### REQUIRED WORK
Can you render the rows below as a numbered list, leaving out any blank lines?

Extracted rows:
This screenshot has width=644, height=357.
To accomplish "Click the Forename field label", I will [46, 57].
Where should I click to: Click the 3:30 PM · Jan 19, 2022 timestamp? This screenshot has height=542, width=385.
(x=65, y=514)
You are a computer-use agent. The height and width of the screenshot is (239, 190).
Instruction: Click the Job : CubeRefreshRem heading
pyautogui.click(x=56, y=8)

### EXERCISE RESULT
1. This screenshot has width=644, height=357.
2. To accomplish "Click the Forename field label", I will [46, 57].
3. Where should I click to: Click the 3:30 PM · Jan 19, 2022 timestamp? This screenshot has height=542, width=385.
4. (x=65, y=514)
5. You are a computer-use agent. The height and width of the screenshot is (239, 190).
6. Instruction: Click the Job : CubeRefreshRem heading
7. pyautogui.click(x=56, y=8)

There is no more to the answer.